Kentut atau buang angin merupakan
sebuah peristiwa sosial manakala kentut atau buang angin dikaitkan dengan
kebudayaan khusus sebuah masyarakat atau berhubungan dengan nilai dan norma
sosial tertentu.
Sebagai contoh, dalam komunitas
muslim, kentut atau buang angin mendapat perhatian khusus. Di dalam agama
Islam, kentut atau buang angin dianggap merupakan perkara yang biasa saja namun
dapat membatalkan wudhu. Wudhu merupakan ritual mensucikan diri dengan membasuh
sebagian anggota tubuh tertentu dengan air (kalau tidak ditemukan air maka
dapat dilakukan dengan membasuh sebagian anggota tubuh dengan debu, yang
disebut tayamum).
Seorang muslim yang hendak
melakukan ritual ibadah shalat diharuskan dalam keadaan bersuci, artinya ia
diharuskan atau diwajibkan mengambil wudhu terlebih dahulu, dan apabila ia
kentut atau buang angin, maka ia diharuskan mengambil wudhu kembali agar bisa
melakukan shalat.
Demikian pula dalam kebudayaan masyarakat
Indonesia pada umumnya kentut merupakan sesuatu hal yang lumrah dan dimaklumi
dengan syarat bahwa tindakan tersebut tidak dilakukan di tempat umum sehingga
diketahui oleh orang di sekitarnya, baik melalui suara atau melalui bau yang
ditimbulkannya.
Seseorang yang kentut atau buang
angin tidak pada tempatnya, seperti ditempat umum dengan mengeluarkan bunyi
yang nyaring atau menimbulkan bau yang tidak sedap maka akan dianggap sebagai
orang yang tidak berbudaya dan melanggar tata krama kesopanan.

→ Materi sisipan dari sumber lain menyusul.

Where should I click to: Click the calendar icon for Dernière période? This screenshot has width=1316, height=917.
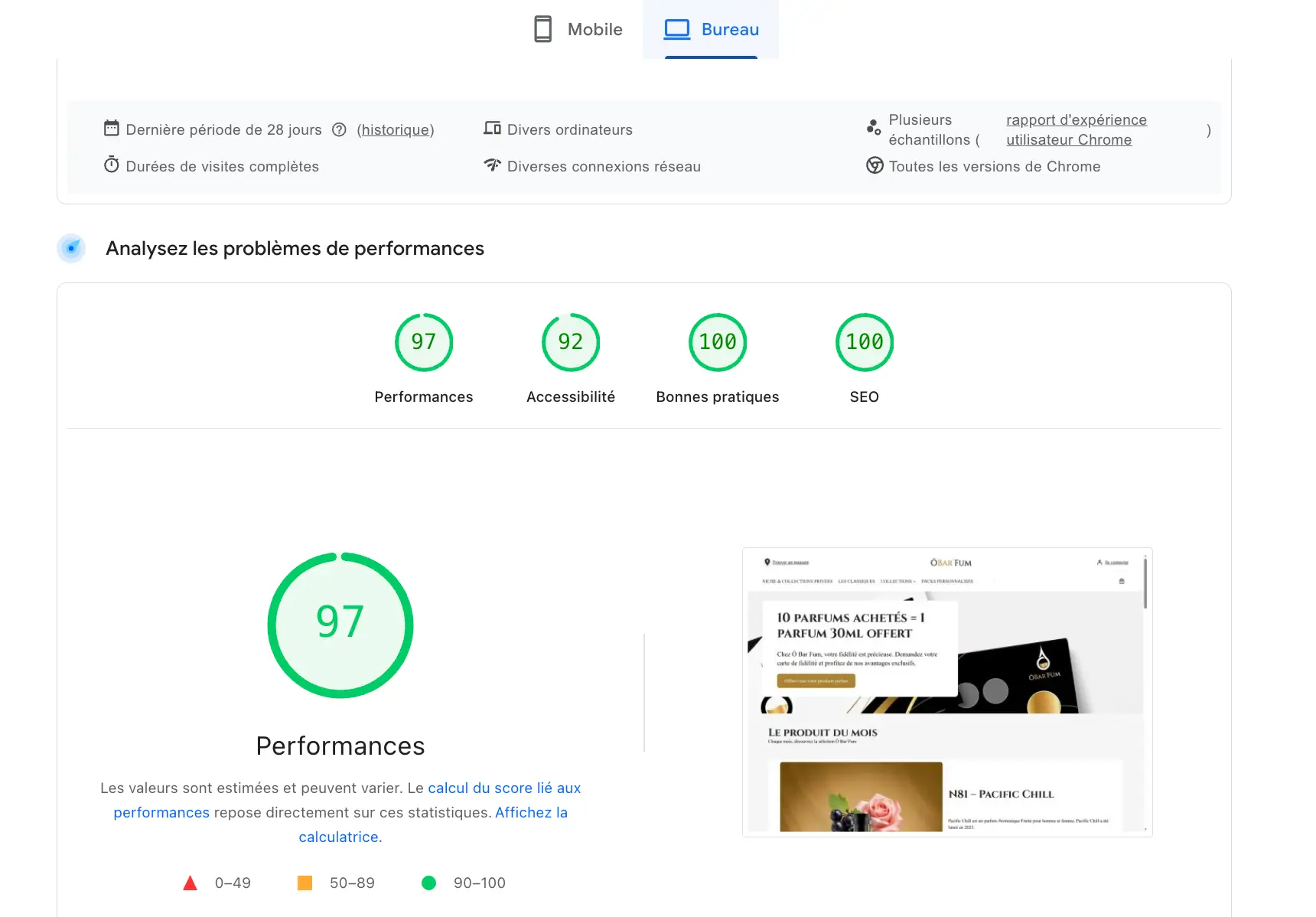[x=112, y=129]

Oleh karena itulah, seseorang harus
melakukan dramaturgi terkait dengan kentut atau buang angin. Ketika ia dalam
keadaan sendirian, maka tidak ada resiko sosial ketika ia melepaskan kentut
atau buang angin dengan cara apapun, namun ketika ia sedang berada di ruang
publik, maka tindakan tersebut harus dilakukan secara hati-hati agar tidak
menimbulkan respon yang negatif atau menimbulkan perasaan malu.

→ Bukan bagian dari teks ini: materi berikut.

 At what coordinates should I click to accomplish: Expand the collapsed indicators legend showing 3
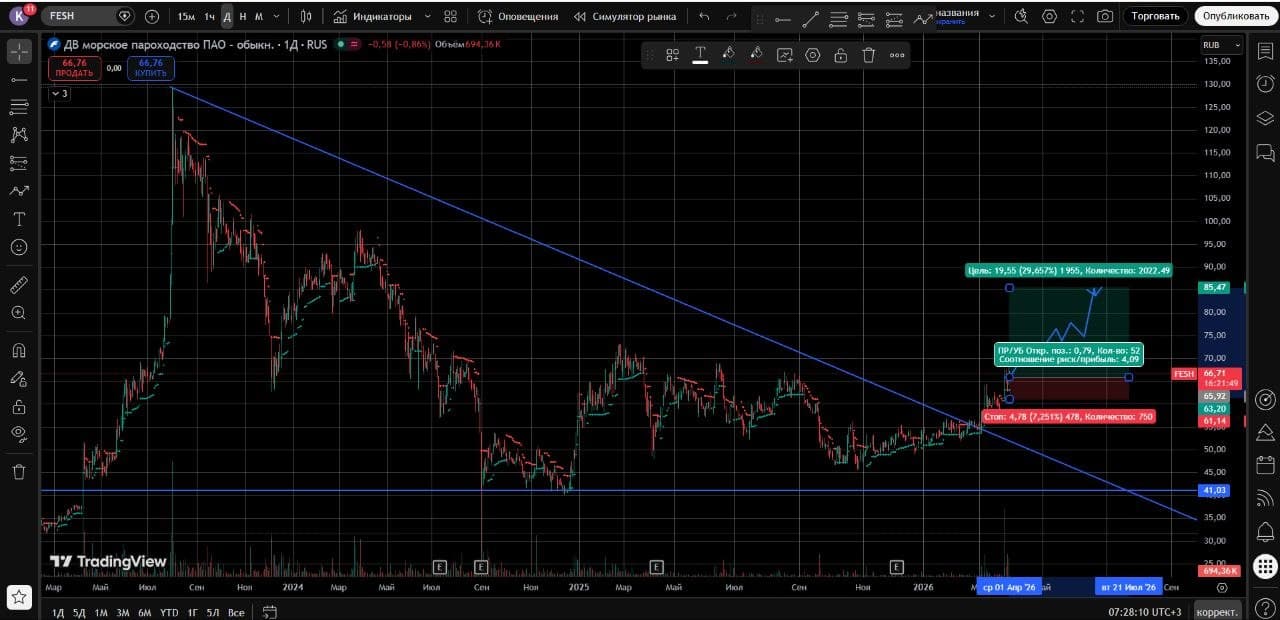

Kentut atau buang angin juga
mendapatkan perhatian khusus dari para analis sosial. Salah satu tokoh yang
menganalisis mengenai kentut atau buang angin adalah Nobert Elias. Elias
merupakan seorang ilmuan sosial Yahudi yang banyak dipengaruhi oleh Sosiologi
Weber.
Elias memfokuskan kajian sosialnya
dengan menganalisa pada kehidupan masyarakat Barat, terutama pada aspek-aspek
kehidupan sehari-hari yang banyak luput dari perhatian para sosiolog umumnya.

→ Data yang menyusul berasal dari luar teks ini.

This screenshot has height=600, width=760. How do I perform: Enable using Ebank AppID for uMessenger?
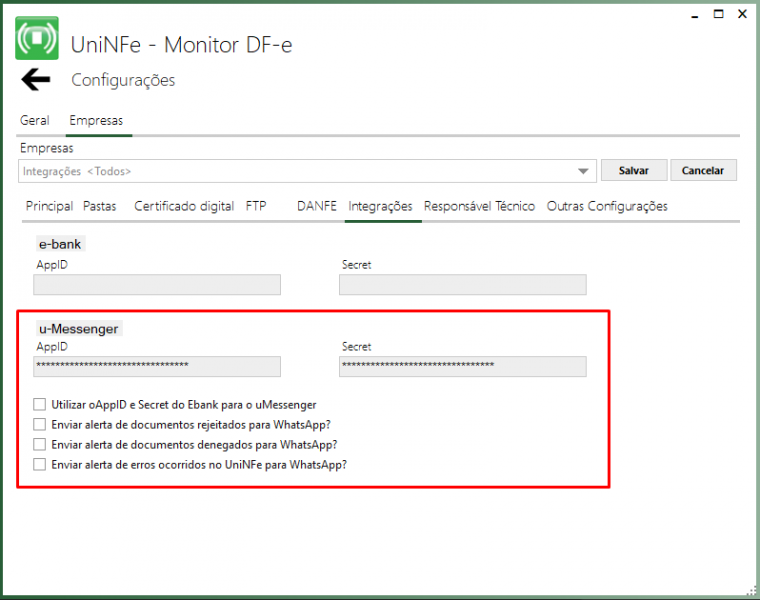(40, 405)
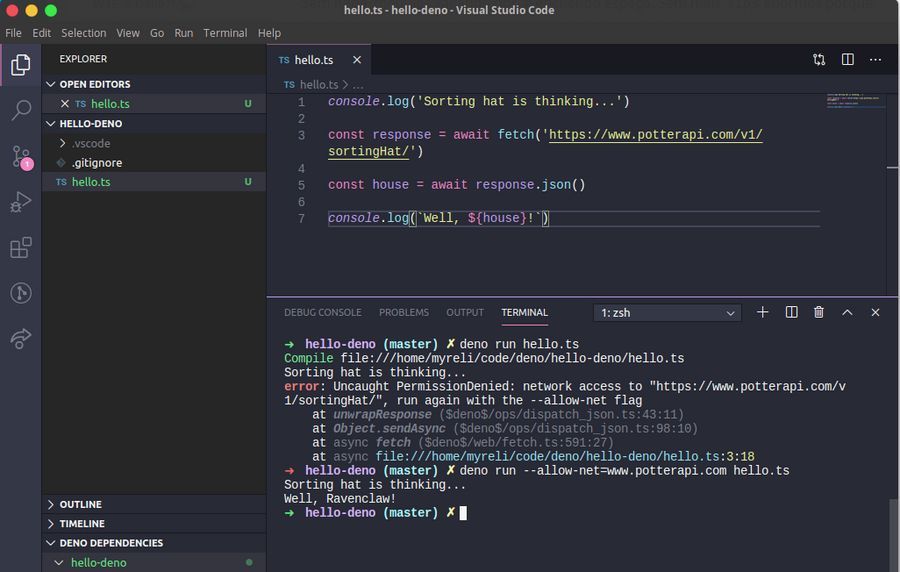The image size is (900, 572).
Task: Open .gitignore file in Explorer
Action: (96, 162)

Elias akhirnya dikenals ebagai
tokoh yang menganalisa mengenai perilaku orang dalam kehidupan sosial. Bukunya
yang terkenal berjudul History of Manner
menggambarkan mengenai transformasi bertahap perilaku individu termasuk dalam
kaitannya dengan perilaku yang dianggap sepele, yaitu buang angin atau kentut.
Elias menyebutkan bahwa perilaku
buang angin atau kentut sudah mengalami perubahan, baik pada aspek pemaknaan
maupun pada aspek tindakan yang dilakukan individu ketika buang angin.
Nobert Elias mengutip buku
pelajaran terbitan abad 14 yang digunakan anak sekolah yang terkait dengan tata
cara kentut ;
“Untuk menghindari penyakit
; ingat pepatah kuno tentang kentut. Bila dapat dikeluarkan tanpa berbunyi, itu
adalah lebih baik. Namun, kentut lebih baik dikeluarkan dengan berbunyi
ketimbang ditahan…
Bunyi kentut, terutama kentut orang
yang berdiri di tempat ketinggian, adalah mengerikan. Orang mesti berkorban
dengan menekan bokongnya dengan kuat untuk menahan kentut.
Batuklah
untuk menyembunyikan ledakan kentut…Ikutilah hukum Chiliades ; gantikan bunyi
kentut dengan batuk. (Ritzer, tanpa tahun)
Elias menghubungkan perubahan
gagasan tentang cara kentut yang pantas ini dengan perubahan dalam figurasi
sosial, terutama di lingkungan istana Prancis. Makin banyak orang yang hidup
dlaam kedekatan dan dalam salingketergantungan yang semakin besar.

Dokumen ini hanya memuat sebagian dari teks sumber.